» **Page**

──────────────────────────────

Now, McLean is turning her inquisitiveness on her fellow reporters. In a new podcast from subscription-based upstart Luminary, Making a Killing, the former Goldman Sachs analyst sits down with the writers covering companies like Juul, Theranos, and Boeing, digging for the story behind the story á la the New York Times's popular The Daily. In the first episode, which aired yesterday, McLean interviews author Seth Godin (This Is Marketing) on Amazon's omnipotence. I caught up with her to chat about the process.

You're most well-known for your exposés on Enron. How did you catch wind of that story?

A source of mine, whom I’d cultivated for a long time, told me I should take a closer look at the company. He said, “We can't figure out how they make their money. Let us know if you can.”

I assume your background in finance helped you sleuth out some of that suspicious activity?

Absolutely. Especially at that time — I started in journalism in 1995 — I had a really odd background for a journalist. There weren’t many of us who had come from finance. It hurt me in some ways, because I did get myself a reputation for not being able to write well, which I blame on three years spent doing spreadsheets for 12 hours a day. But it certainly helped when it came to deciphering Enron.

Increasingly, it seems that Americans are both more suspicious of investigative reporters and more reliant upon them for checks on power. What do you see as the role of the investigative journalist today? Has the job gotten harder?

I don't think the role has changed at all, and I actually dislike the categorization of “investigative journalist.” I think every journalist is, or should be, an investigator.

America is more suspicious because of the suspicion that journalists bring bias to their work. Of course we do. Everyone has innate bias. But I think part of the job of a fact-based journalist is cutting through even her own biases. Most of the time, when journalists get it wrong, it’s because we get invested in a story, or want it to be a story when it isn’t, or because we’re rushing. I don’t think people get it wrong because they purposefully want to put out “fake news.”

──────────────────────────────

» **Record extracts**
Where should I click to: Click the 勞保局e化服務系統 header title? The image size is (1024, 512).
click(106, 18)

──────────────────────────────

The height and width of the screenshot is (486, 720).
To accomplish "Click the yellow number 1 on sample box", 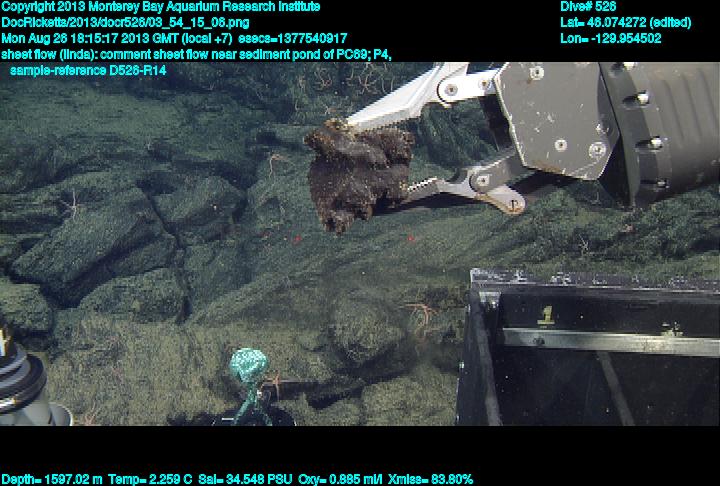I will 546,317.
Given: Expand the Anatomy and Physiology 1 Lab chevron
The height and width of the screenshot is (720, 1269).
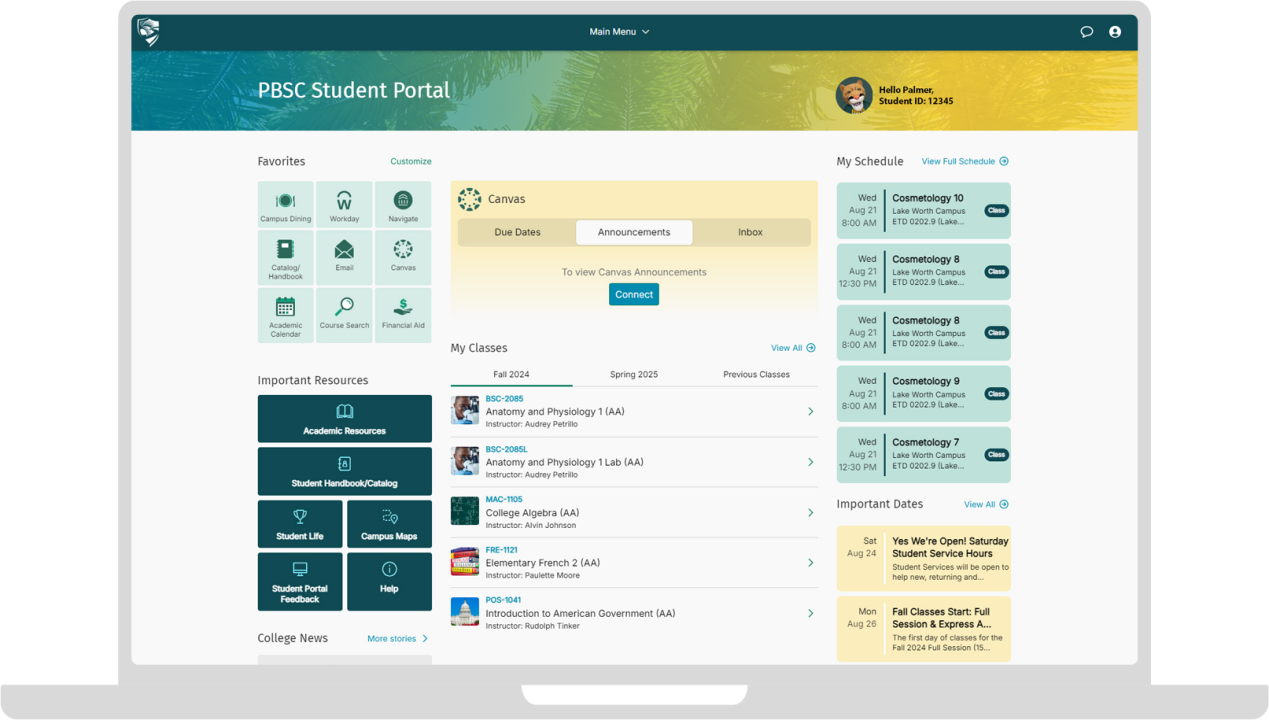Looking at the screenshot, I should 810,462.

──────────────────────────────

» **Required work**
Copy the interview with McLean word for word, in full.

» **Exercise answer**
Now, McLean is turning her inquisitiveness on her fellow reporters. In a new podcast from subscription-based upstart Luminary, Making a Killing, the former Goldman Sachs analyst sits down with the writers covering companies like Juul, Theranos, and Boeing, digging for the story behind the story á la the New York Times's popular The Daily. In the first episode, which aired yesterday, McLean interviews author Seth Godin (This Is Marketing) on Amazon's omnipotence. I caught up with her to chat about the process.

You're most well-known for your exposés on Enron. How did you catch wind of that story?

A source of mine, whom I’d cultivated for a long time, told me I should take a closer look at the company. He said, “We can't figure out how they make their money. Let us know if you can.”

I assume your background in finance helped you sleuth out some of that suspicious activity?

Absolutely. Especially at that time — I started in journalism in 1995 — I had a really odd background for a journalist. There weren’t many of us who had come from finance. It hurt me in some ways, because I did get myself a reputation for not being able to write well, which I blame on three years spent doing spreadsheets for 12 hours a day. But it certainly helped when it came to deciphering Enron.

Increasingly, it seems that Americans are both more suspicious of investigative reporters and more reliant upon them for checks on power. What do you see as the role of the investigative journalist today? Has the job gotten harder?

I don't think the role has changed at all, and I actually dislike the categorization of “investigative journalist.” I think every journalist is, or should be, an investigator.

America is more suspicious because of the suspicion that journalists bring bias to their work. Of course we do. Everyone has innate bias. But I think part of the job of a fact-based journalist is cutting through even her own biases. Most of the time, when journalists get it wrong, it’s because we get invested in a story, or want it to be a story when it isn’t, or because we’re rushing. I don’t think people get it wrong because they purposefully want to put out “fake news.”